Les chercheurs découvrent la douleur causée par les échecs de la morphine
La morphine est souvent le dernier recours pour soulager les douleurs intraitables; cependant, pour certaines personnes malheureuses, le médicament provoque en fait plus de douleur.Une nouvelle étude, trouvée sur l'édition en ligne de Neuroscience de la nature, donne de l'espoir aux adultes et aux enfants dont la douleur s'aggrave lorsqu'ils sont traités avec de la morphine.
«Notre recherche identifie une voie moléculaire par laquelle la morphine peut augmenter la douleur et suggère de nouvelles façons potentielles de rendre la morphine efficace pour plus de patients», a déclaré l'auteur principal, le Dr Yves De Koninck, professeur à l'Université Laval à Québec au Canada.
Les enquêteurs disent avoir identifié une voie cible pour supprimer la douleur induite par la morphine; de plus, ils croient également comprendre maintenant comment l'hypersensibilité à la douleur est causée par la tolérance à la morphine.
«Lorsque la morphine ne réduit pas la douleur de manière adéquate, la tendance est d’augmenter la dose. Si un dosage plus élevé produit un soulagement de la douleur, c'est l'image classique de la tolérance à la morphine, qui est très bien connue. Mais parfois, l'augmentation de la morphine peut, paradoxalement, aggraver la douleur », a déclaré le co-auteur, le Dr Michael Salter.
«Les experts en douleur ont pensé que la tolérance et l'hypersensibilité (ou hyperalgésie) sont simplement des reflets différents de la même réponse», a déclaré De Koninck, «mais nous avons découvert que les processus cellulaires et de signalisation de la tolérance à la morphine sont très différents de ceux de la douleur induite par la morphine.
Salter a ajouté: «Nous avons identifié des cellules spécialisées - connues sous le nom de microglies - dans la moelle épinière comme les coupables de l'hypersensibilité à la douleur induite par la morphine. Lorsque la morphine agit sur certains récepteurs de la microglie, elle déclenche la cascade d'événements qui, en fin de compte, augmentent, plutôt que diminuent, l'activité des cellules nerveuses transmettant la douleur.
Dans l'étude, les chercheurs ont également identifié la molécule responsable de cet effet secondaire de la morphine. «C'est une protéine appelée KCC2, qui régule le transport des ions chlorure et le contrôle approprié des signaux sensoriels vers le cerveau», a déclaré De Koninck.
«La morphine inhibe l'activité de cette protéine, provoquant une perception anormale de la douleur.
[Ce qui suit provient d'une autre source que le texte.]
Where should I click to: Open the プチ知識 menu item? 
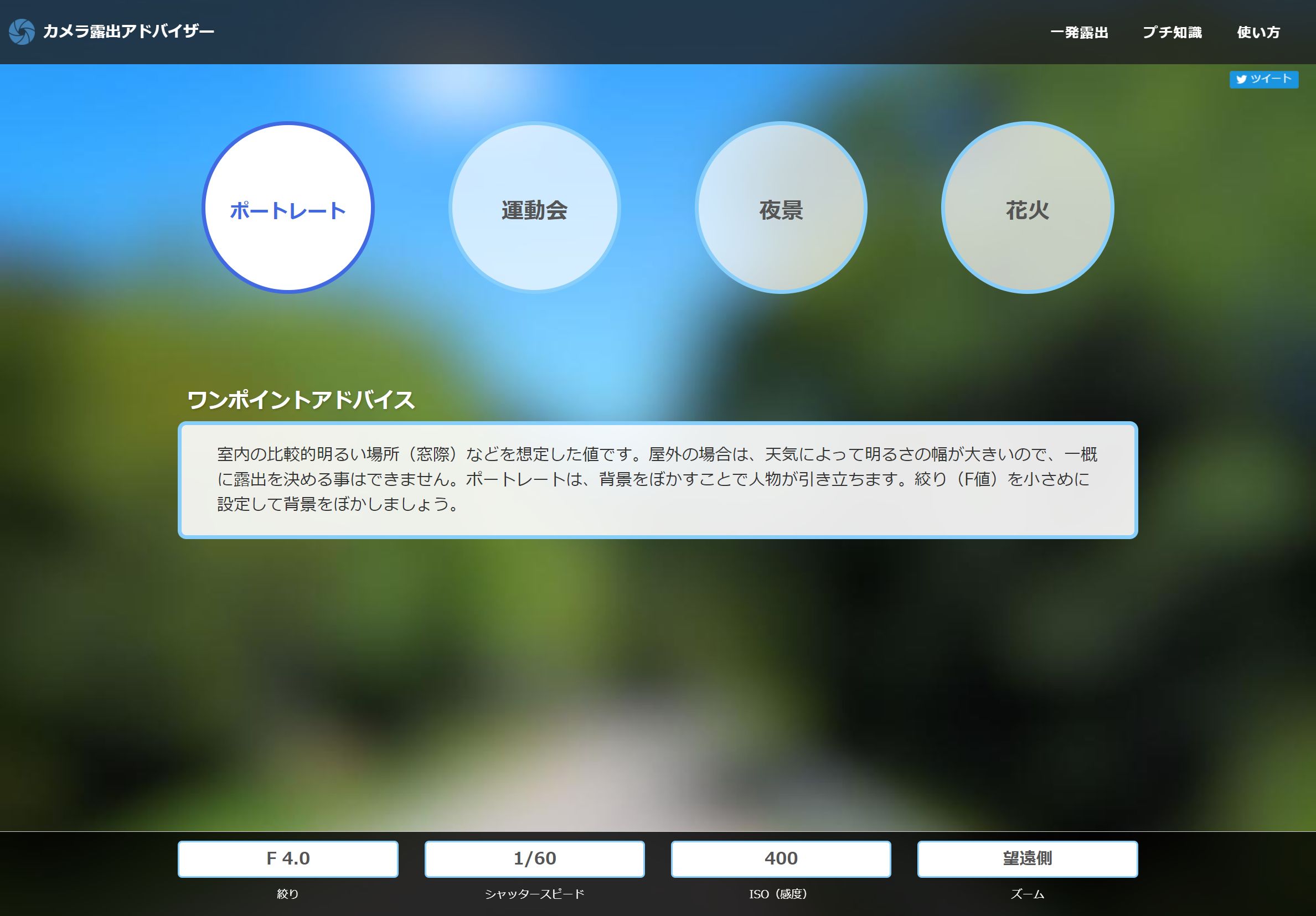point(1172,32)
En rétablissant une activité KCC2 normale, nous pourrions potentiellement prévenir l'hypersensibilité à la douleur. »
Suite à cette découverte, De Koninck et des chercheurs de l'Université Laval testent de nouvelles molécules capables de préserver les fonctions du KCC2 et ainsi de prévenir l'hyperalgésie.
La voie KCC2 semble s'appliquer à l'administration de morphine à court terme comme à long terme, a déclaré De Koninck. «Ainsi, nous avons la base de nouvelles stratégies pour améliorer le traitement de la douleur postopératoire et chronique.»
Salter a déclaré: «Notre découverte pourrait avoir un impact majeur sur les personnes souffrant de divers types de douleur réfractaire, comme celle associée au cancer ou à des lésions nerveuses, qui ont arrêté la morphine ou d'autres médicaments opiacés en raison d'une hypersensibilité à la douleur.»
Les autorités médicales qualifient la douleur d'épidémie silencieuse, affectant des dizaines de millions de personnes dans le monde. La douleur a un effet négatif profond sur la qualité de la vie humaine.
La douleur affecte presque tous les aspects de l'existence humaine, la douleur non traitée ou sous-traitée étant la cause la plus courante d'invalidité.
«Les personnes souffrant de douleur invalidante peuvent se retrouver sans alternative lorsque nos médicaments les plus puissants intensifient leur souffrance», déclare le Dr De Koninck.
Selon Salter, «la douleur interfère avec de nombreux aspects de la vie d’un individu. Trop souvent, les patients souffrant de douleur chronique se sentent abandonnés et stigmatisés. Parmi les nombreux fardeaux pesant sur les individus et leurs familles, la douleur chronique est liée à un risque accru de suicide. Le fardeau de la douleur chronique affecte les enfants et les adolescents ainsi que les adultes. »
Ces risques touchent les personnes souffrant de nombreux types de douleur, allant de la migraine et du syndrome du canal carpien au cancer, au sida, au diabète, aux traumatismes, à la maladie de Parkinson et à des dizaines d’autres conditions.